▸ Selected text:
*-*-*

“Apocalypse Then” - American Horror Story’s Season Finale Fails To Deliver
When American Horror Story debuted it’s newest season “Apocalypse” it started off to a strong start. The world and characters of the first season, “Murder House,” and the third season, “The Coven,” were easily the anthologies most entertaining creations, so it was almost a no brainer that pitting both worlds together would make for great TV. ‘Apocalypse’s premiere episode promised a sure-footed season was to come, and up to the very end of the final episode of this marvelous season, it was almost entirely true.
“Apocalypse” delivered week-by-week episodes that were sharp and devilishly fun to watch. The writing was purposeful and every episode served to effectively move the tale forward. No filler episodes here! Overall, the season did a great job at setting up the aftermath of the apocalypse as the ultimate showdown between the Antichrist and the surviving witches. Ten smartly crafted episodes were to culminate in the making of the new “Supreme” witch, and of course the ultimate defeat of Satan’s son.
“Apocalypse Then” was going great as the season finale, up until Cordelia takes her life. Cordelia’s death puts into action a series of events that although tied up this season’s story, failed to deliver a satisfying ending. The powerful Antichrist being defeated by a SUV was underwhelming. Did it make sense? Sure, when Mallory goes back in time, Michael at that point in time had not yet developed his powers so he could be defeated by something as common as a hit and run. Cody Fern, who portrays Michael Langdon/Antichrist could have easily gotten lost in the mix of the established cast, but he managed to be both menacing as the adult Antichrist, and nefariously endearing as his boy self. Although, the Antichrist’s demise made sense, the character deserved a much more grandiose exit.

*-*-*

▸ Dataset excerpt:
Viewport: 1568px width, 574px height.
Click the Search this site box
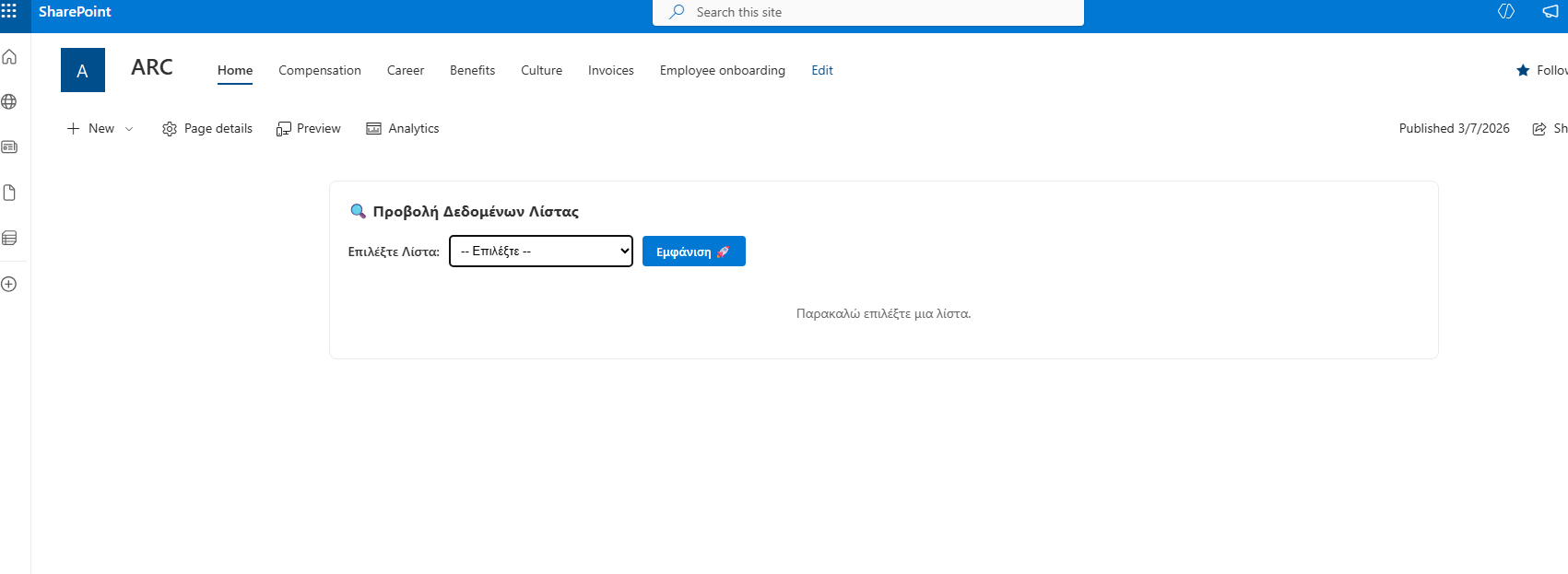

*-*-*

▸ Brief 1:
Do these statements agree with the review of the American Horror Story finale? Answer yes or no for each, quoting the deciding words.
(a) The reviewer felt the season included filler episodes.
(b) Michael is defeated by an SUV.
(c) According to the reviewer, Cody Fern got lost in the mix of the established cast.
▸ Brief 2:
Can you pick up the review of the American Horror Story finale from its last sentence and keep it going?
The data come from a different source than the review of the American Horror Story finale.

▸ Output 1:
(a) No: "No filler episodes here!"
(b) Yes: "The powerful Antichrist being defeated by a SUV was underwhelming."
(c) No: "he managed to be both menacing as the adult Antichrist, and nefariously endearing as his boy self."

▸ Output 2:
The biggest issue with the season finale involves two minor characters, Timothy and Emily. Both characters were introduced early in the season with very little background information. We are told early on they were chosen to be saved from the apocalypse because of something in both their DNA that makes them special. Timothy and Emily become romantically involved early on, which was mildly interesting, but after their storyline was not revisited for weeks, it’s surprising they are brought back at the very end in such a pivotal manner.
After Mallory goes back in the past and kills the antichrist, we see Timothy and Emily meeting each other and falling in love, getting married, and having a son. The son grows up and when he is around the same age Michael Langdon was at the finale of “Murder House” he is seen just like Michael, siting in a chair, wielding a bloody knife, above the deceased corpse of his babysitter. After he is discovered by Emily and Timothy, the doorbell rings, and similarly to the three wise men, Timothy and Emily’s baby is visited by a trio of evil “wise men” who come to offer their “help” to the new antichrist.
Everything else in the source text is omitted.